- **Exercise requirements**:
For the listing below, the answer is an exact retyping of the lines from the one with "Where should I" through the one with "Task: Tap the system back navigation arrow", both included, without pictures.

- **Entries provided**:
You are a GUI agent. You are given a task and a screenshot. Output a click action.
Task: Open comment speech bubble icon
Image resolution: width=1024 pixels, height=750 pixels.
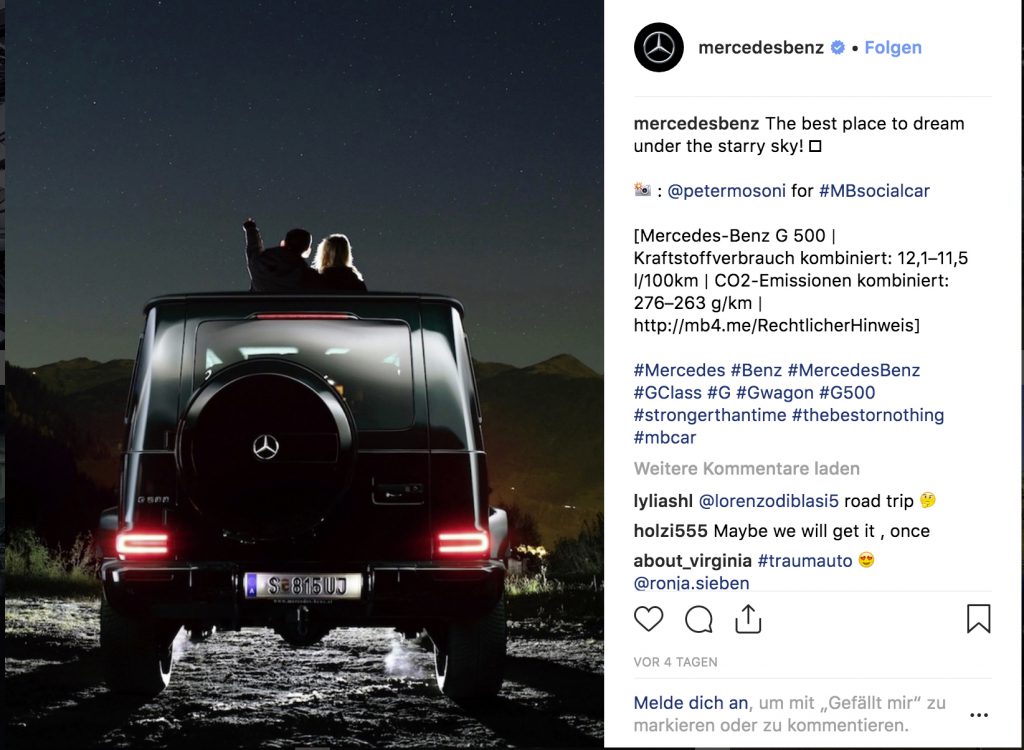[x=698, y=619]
--
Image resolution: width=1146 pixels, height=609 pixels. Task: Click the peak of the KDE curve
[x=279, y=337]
* * *
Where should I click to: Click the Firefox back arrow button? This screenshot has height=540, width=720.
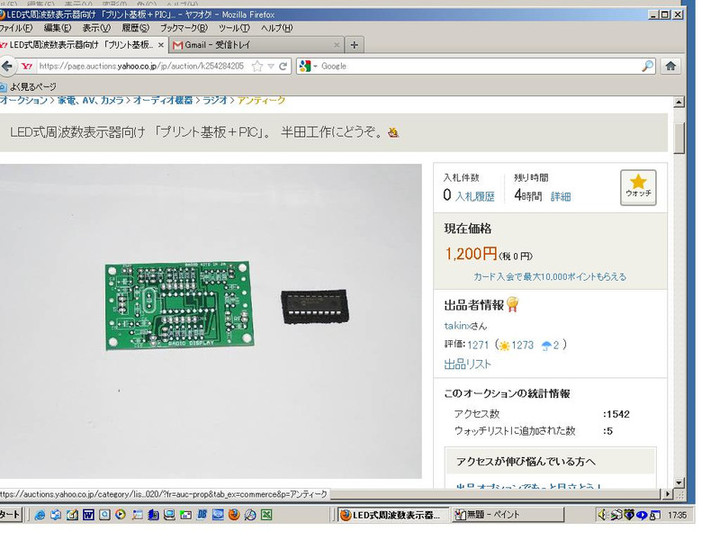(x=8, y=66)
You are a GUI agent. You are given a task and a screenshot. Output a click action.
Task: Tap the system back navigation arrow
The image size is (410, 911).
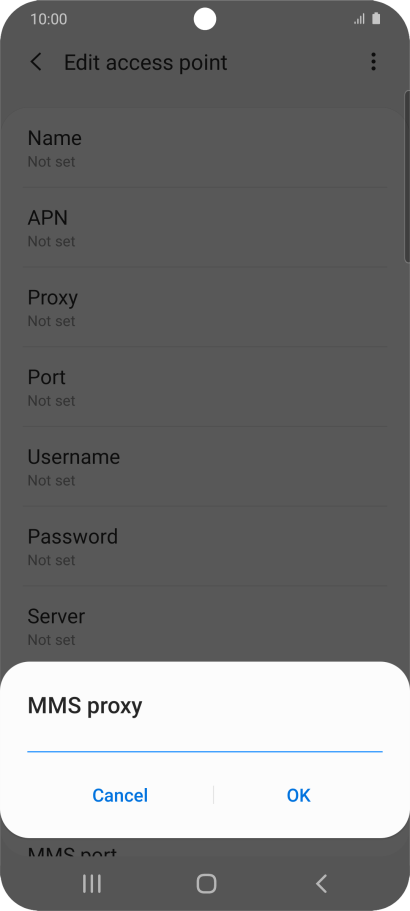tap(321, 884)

- **Result of the exercise**:
Where should I click to: Click the Firefox back arrow button? This screenshot has height=540, width=720.
(x=8, y=66)
You are a GUI agent. You are given a task and a screenshot. Output a click action.
Task: Tap the system back navigation arrow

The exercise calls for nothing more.